==== Records to use
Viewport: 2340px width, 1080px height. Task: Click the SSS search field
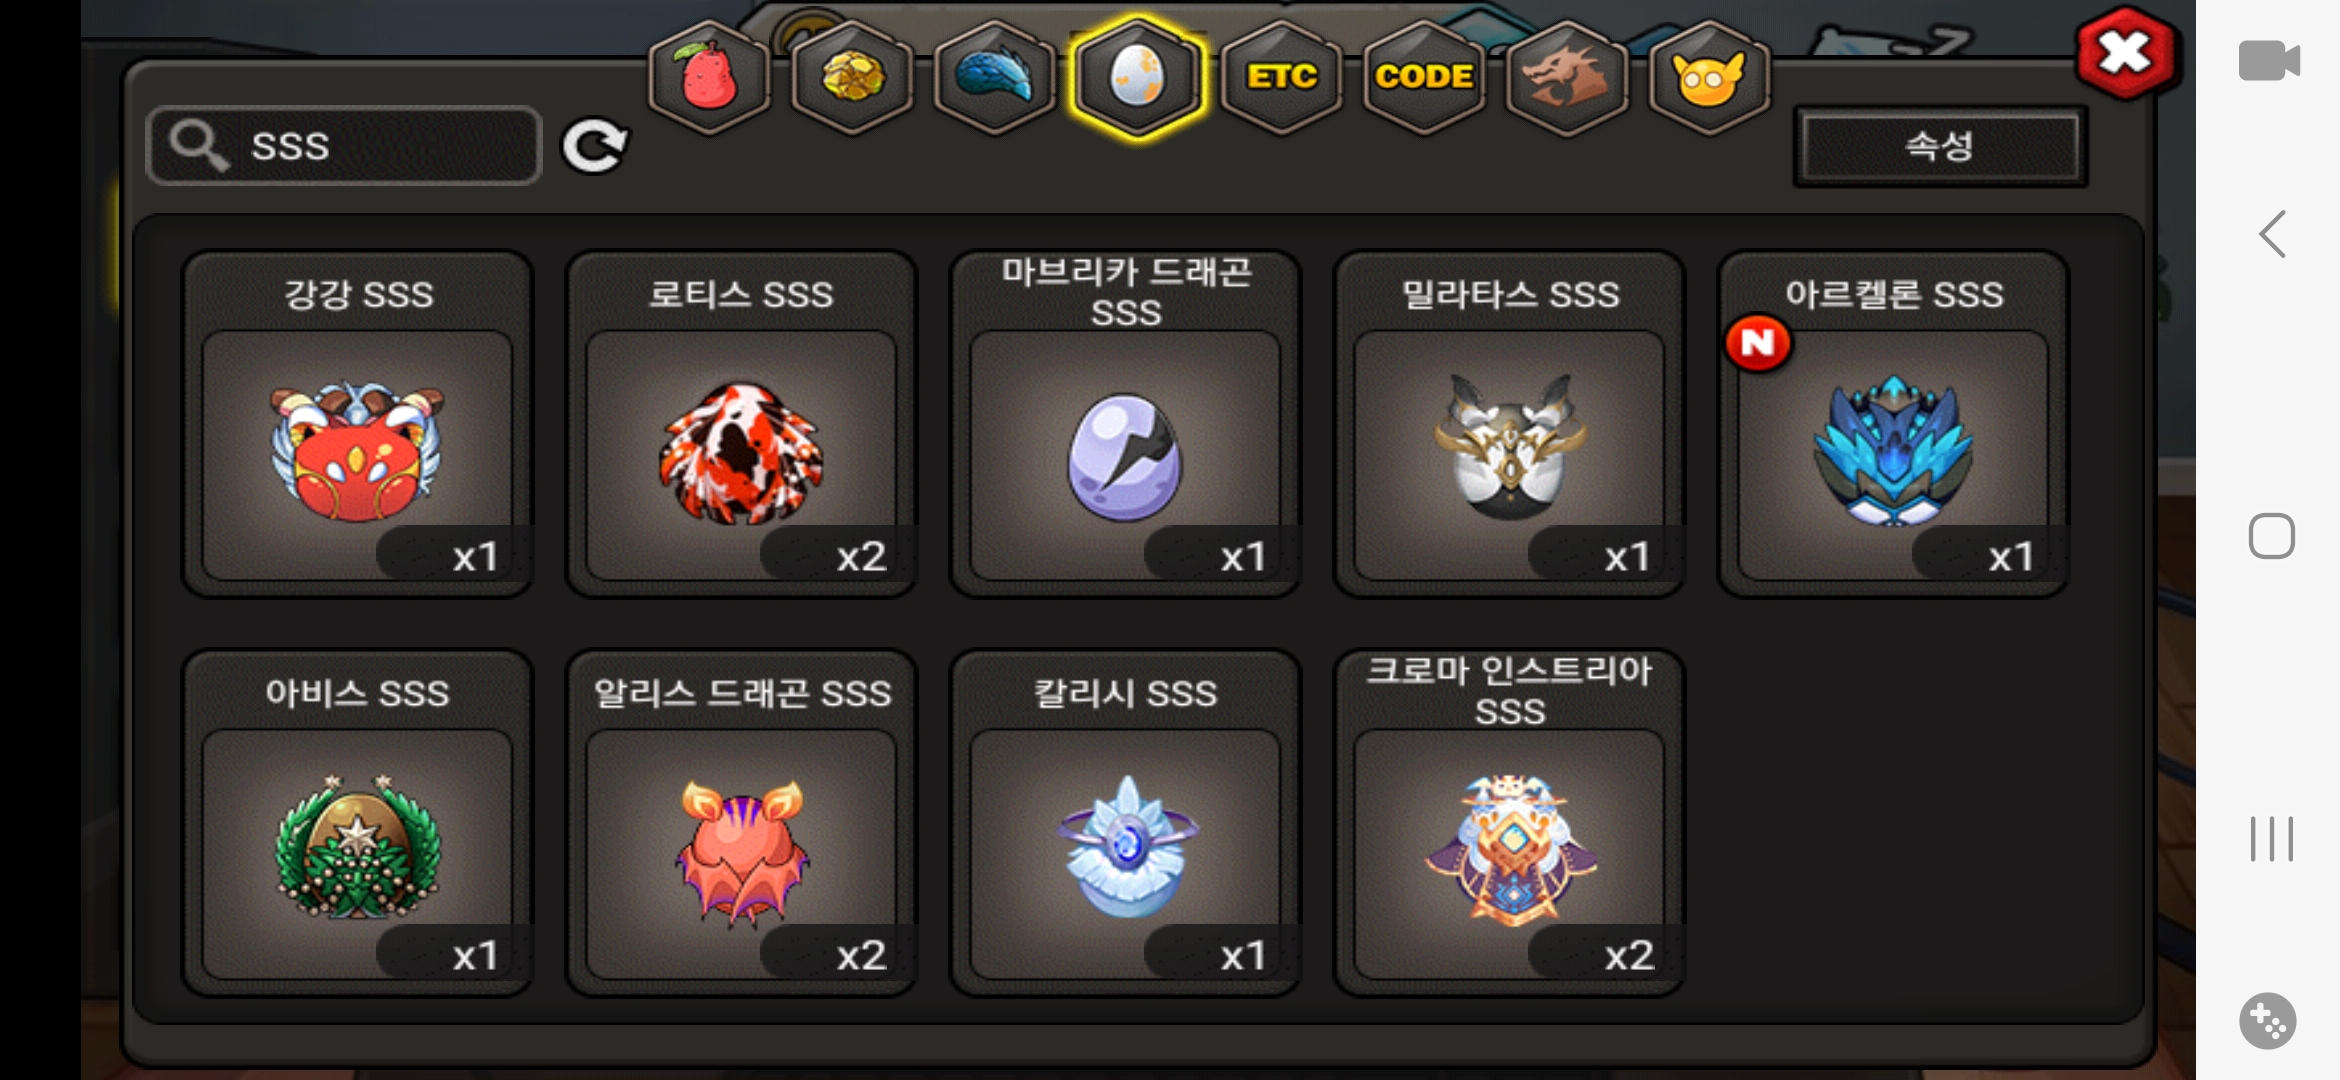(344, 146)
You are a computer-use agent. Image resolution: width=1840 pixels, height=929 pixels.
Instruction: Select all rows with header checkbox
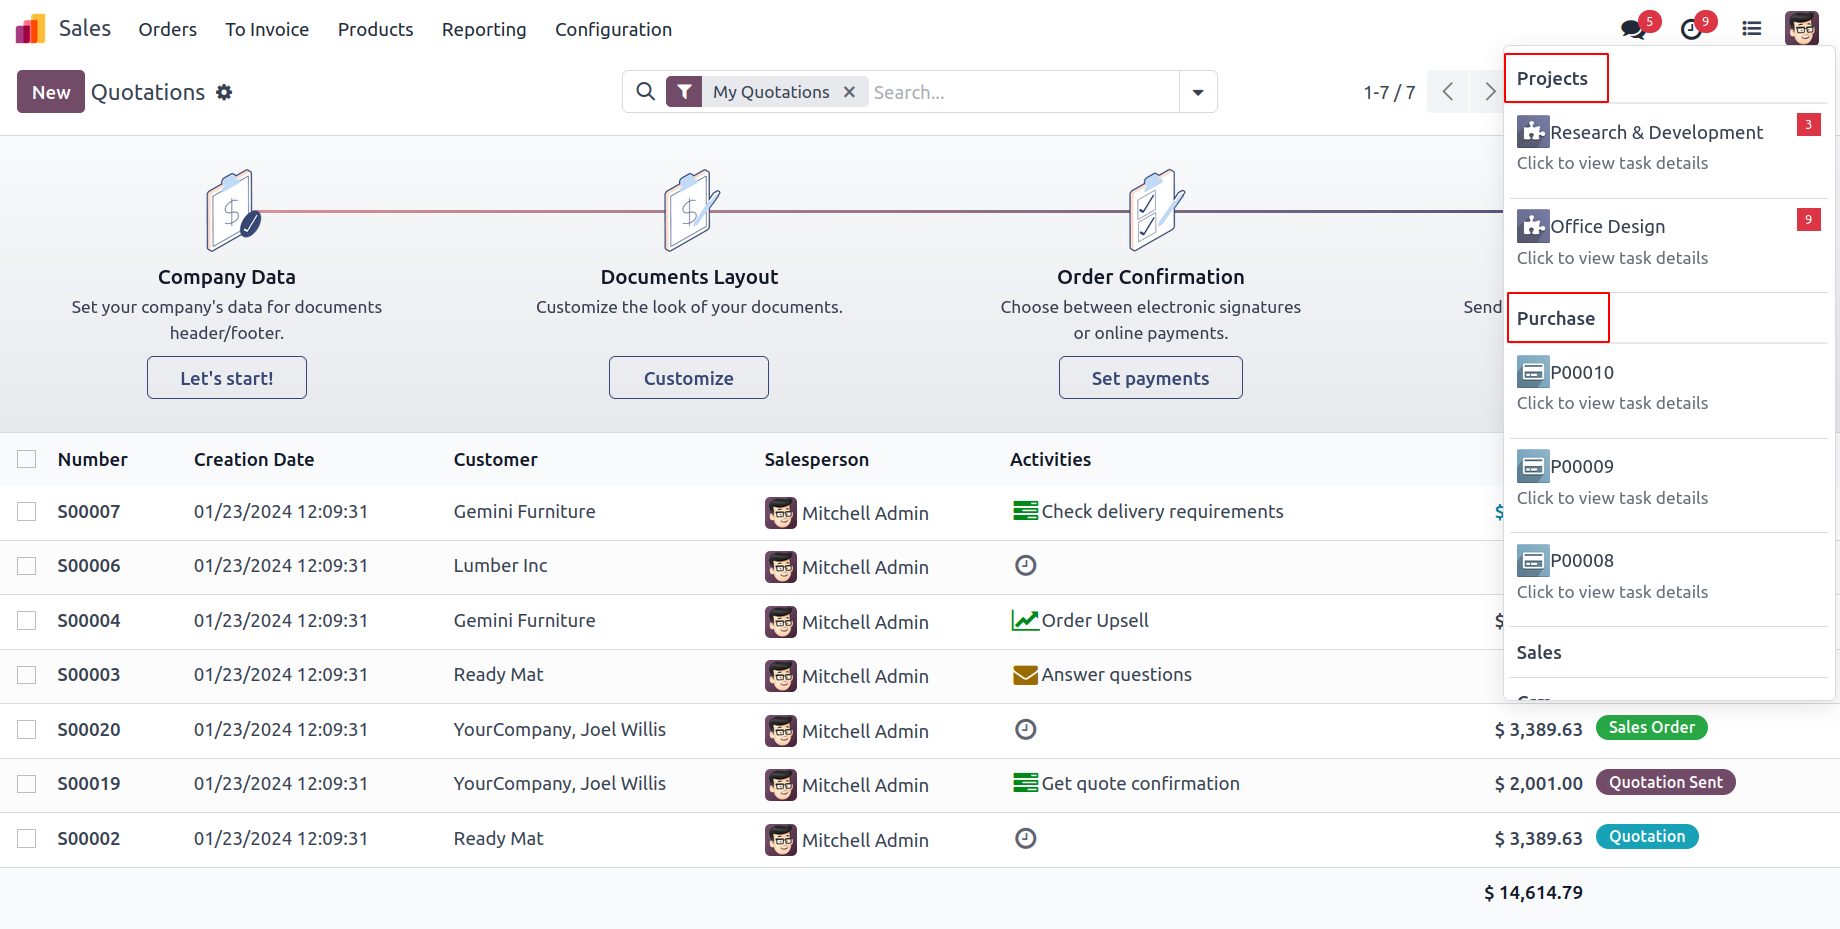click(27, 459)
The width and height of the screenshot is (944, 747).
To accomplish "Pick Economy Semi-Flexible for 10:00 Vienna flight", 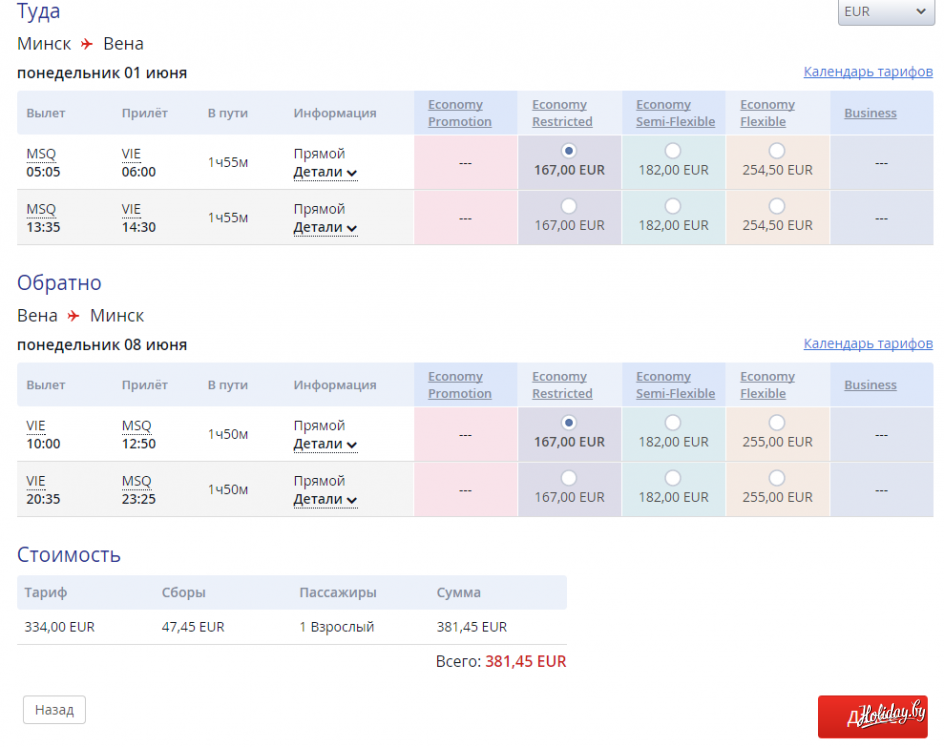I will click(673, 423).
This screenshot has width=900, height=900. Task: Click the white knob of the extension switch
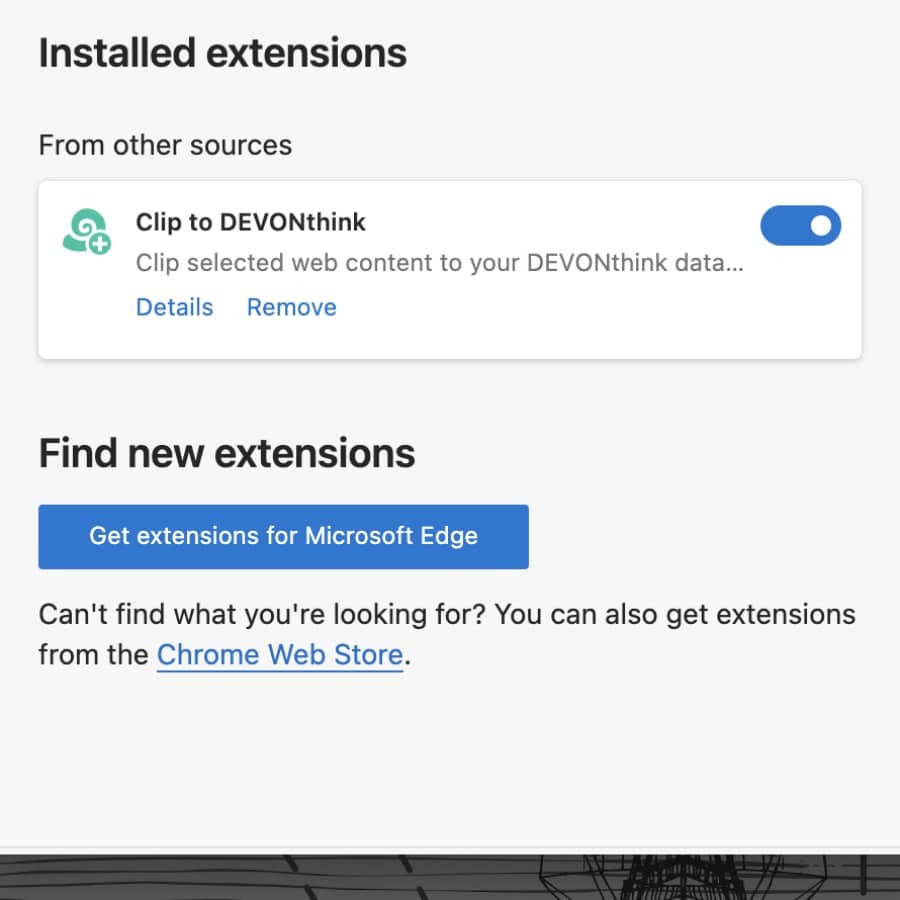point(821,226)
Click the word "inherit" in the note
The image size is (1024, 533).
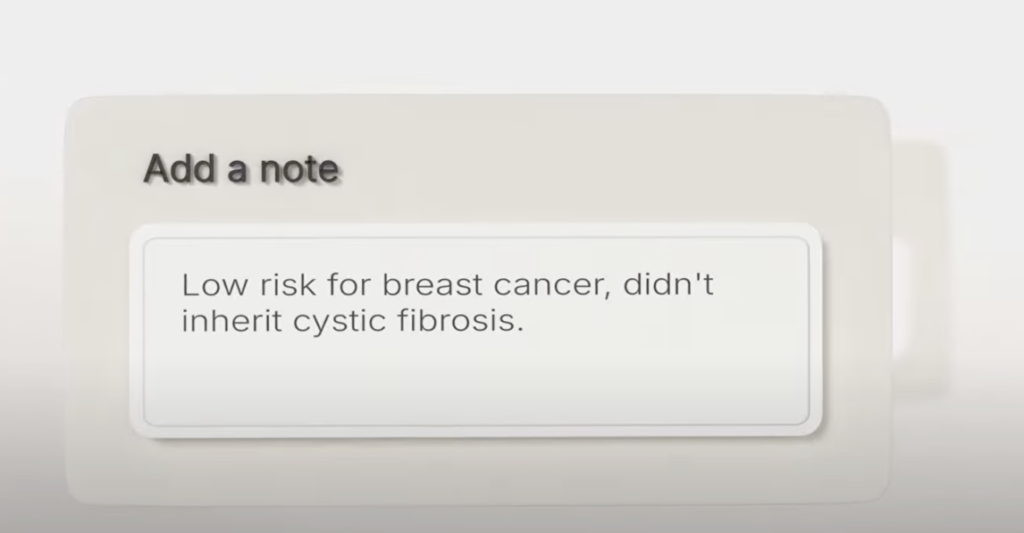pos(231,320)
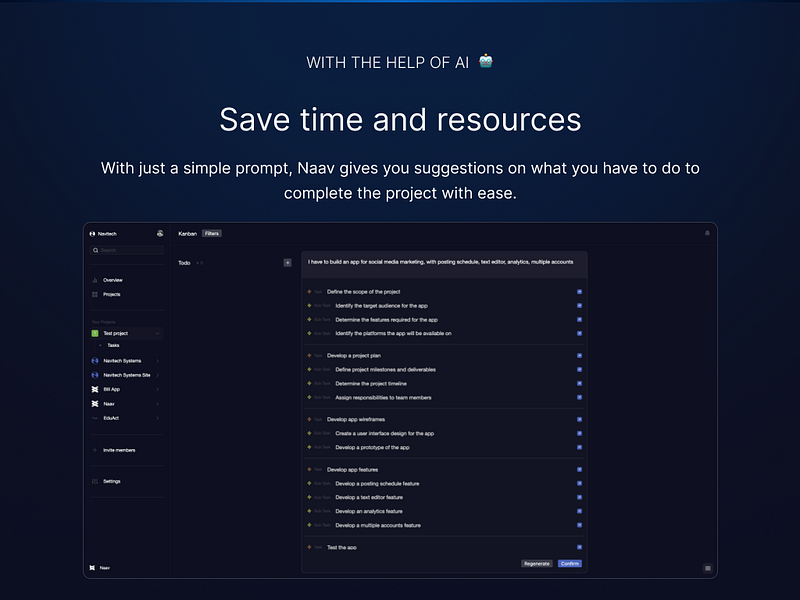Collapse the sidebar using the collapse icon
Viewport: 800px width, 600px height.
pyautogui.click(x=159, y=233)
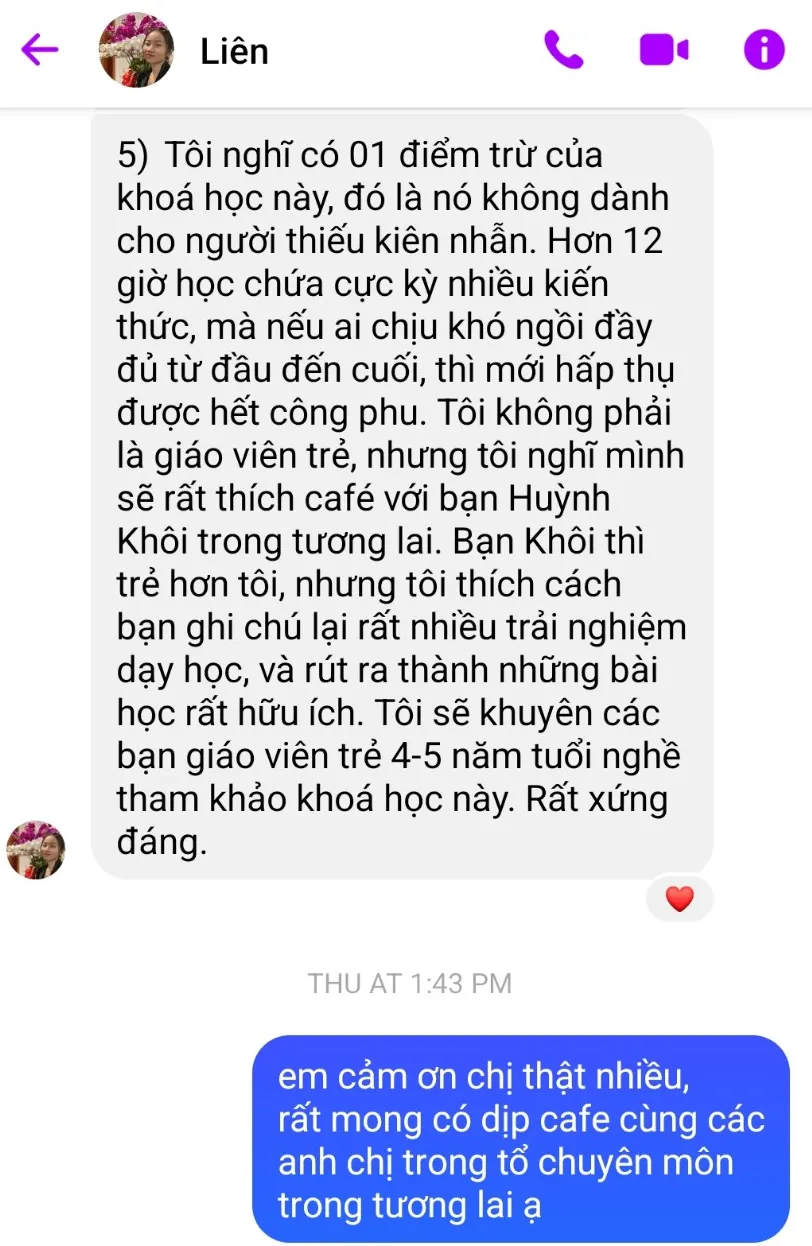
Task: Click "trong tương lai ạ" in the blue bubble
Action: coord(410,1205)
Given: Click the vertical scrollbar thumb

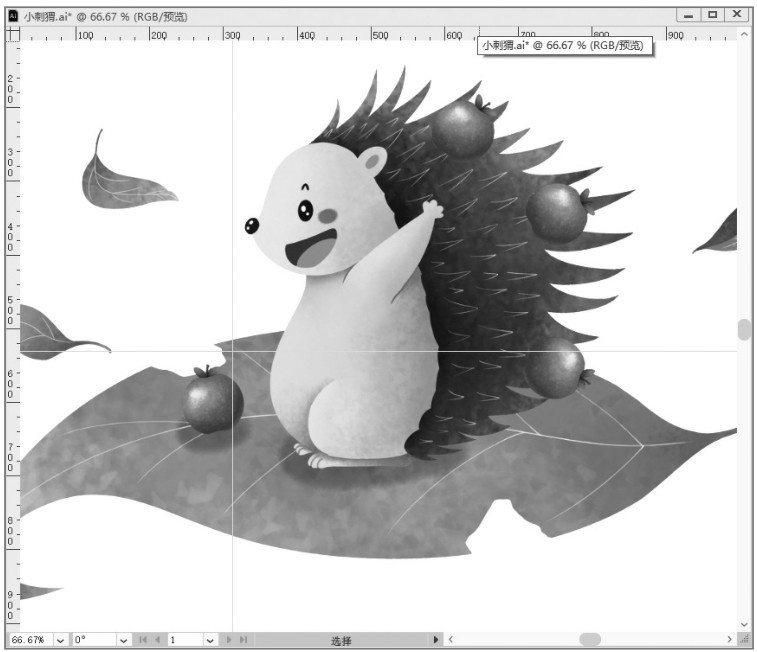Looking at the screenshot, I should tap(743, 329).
========
What you will do
Give back exactly the lines from the one containing "This screenshot has" to the final line of the entries, both included, and no picture.

Solved exercise
This screenshot has width=900, height=900. Task: Click the white knob of the extension switch
point(821,226)
Click the word "inherit" in the note
The image size is (1024, 533).
pos(231,320)
Collapse the sidebar using the collapse icon
Viewport: 800px width, 600px height.
pyautogui.click(x=159, y=233)
Task: Click "trong tương lai ạ" in the blue bubble
Action: coord(410,1205)
Given: Click the vertical scrollbar thumb

Looking at the screenshot, I should tap(743, 329).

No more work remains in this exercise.